The first blow made her cry out but was not hard enough to achieve anything stupendous. The second got a knuckle and a “Fuck!” but yielded no satisfying break. “Help me,” she hissed through clenched teeth. “Help me, help me, damn you—”
After the shake of the camera upon its tripod resolved to a still frame, the cameraman appeared in the scene to help her. Face obscured by the low angle so all that could be seen was his arm, the man took the hammer and repeatedly brought it to bear upon her fingers.
“Oh, God!” Her screaming pierced the apartment, and she realized at once that this would never fly—they had to get sound-dampening equipment to line her not-kitchen. This was one of a flurry of out-of-place practical thoughts—strange, spontaneous expansions of imagery the way people thought of chores during sex. In the video, she didn’t appear to be thinking about anything: only screaming, profaning, gripping her abused left hand by the wrist to keep it in place while the hammer smashed away.
The man stumbled off frame again. Viewers commented that the sound at time stamp 3:14 was likely the sound of the hammer being dropped. For about thirty seconds, the footage showed only the woman, gasping, weeping, her forehead against the edge of the barstool while she stared through tear-matted eyelashes at the pulp of her hand. Gradually, her crying calmed. The camera shook as it was removed from its tripod and the cameraman’s arc swung wide to reveal bits and pieces of an apartment, lighting equipment—no substantial wires or special effects equipment immediately visible. Only the woman, who, still collapsed against the stool, lifted her head at the camera’s approach and managed a shaky inhalation.
“This is real,” she wetly emphasized, reaching off-screen for a paper towel she used to blot blood from her bruised hand. “This is a magic trick.
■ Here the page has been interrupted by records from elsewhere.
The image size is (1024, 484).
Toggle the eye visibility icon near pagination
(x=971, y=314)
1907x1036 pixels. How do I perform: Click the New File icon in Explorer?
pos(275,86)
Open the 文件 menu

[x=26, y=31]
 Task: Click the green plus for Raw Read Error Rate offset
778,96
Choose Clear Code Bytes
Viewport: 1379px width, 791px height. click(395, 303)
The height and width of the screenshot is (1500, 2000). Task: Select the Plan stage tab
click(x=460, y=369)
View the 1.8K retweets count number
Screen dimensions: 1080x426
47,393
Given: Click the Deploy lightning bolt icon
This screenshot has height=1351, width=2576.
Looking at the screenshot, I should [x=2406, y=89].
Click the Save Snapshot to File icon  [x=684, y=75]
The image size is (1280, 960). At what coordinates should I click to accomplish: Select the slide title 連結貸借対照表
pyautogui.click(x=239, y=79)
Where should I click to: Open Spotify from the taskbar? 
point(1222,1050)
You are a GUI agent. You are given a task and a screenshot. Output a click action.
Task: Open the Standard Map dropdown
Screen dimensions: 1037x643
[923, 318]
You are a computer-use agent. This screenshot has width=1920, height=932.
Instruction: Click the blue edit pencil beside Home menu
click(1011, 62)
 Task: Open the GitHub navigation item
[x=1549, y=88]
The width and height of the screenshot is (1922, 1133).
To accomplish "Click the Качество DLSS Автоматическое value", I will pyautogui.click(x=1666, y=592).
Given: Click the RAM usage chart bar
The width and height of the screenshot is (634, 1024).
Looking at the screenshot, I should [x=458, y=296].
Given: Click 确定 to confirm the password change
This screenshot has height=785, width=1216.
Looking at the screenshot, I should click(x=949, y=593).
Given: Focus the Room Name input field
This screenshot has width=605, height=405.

I’m a performance artist. But this is real.”
The camera zoomed in on her cleaned hand. Crumpled fingers snapped back into place as if the woman were a blow-up doll expanding into shape. By the time ninety seconds had passed, the woman’s hand was healed. The camera panned over the breadth of her grin, eyes bright and cheeks flushed as if by postcoital ecstasy.
“If you want to see more, be sure to like this video, leave a comment, and subscribe to the channel. See you next time!”
One last shot of her waving her broken hand: an auto-suggestion from the website’s algorithm that viewers might also enjoy this clip of a man falling from a ladder and smashing his head on his driveway.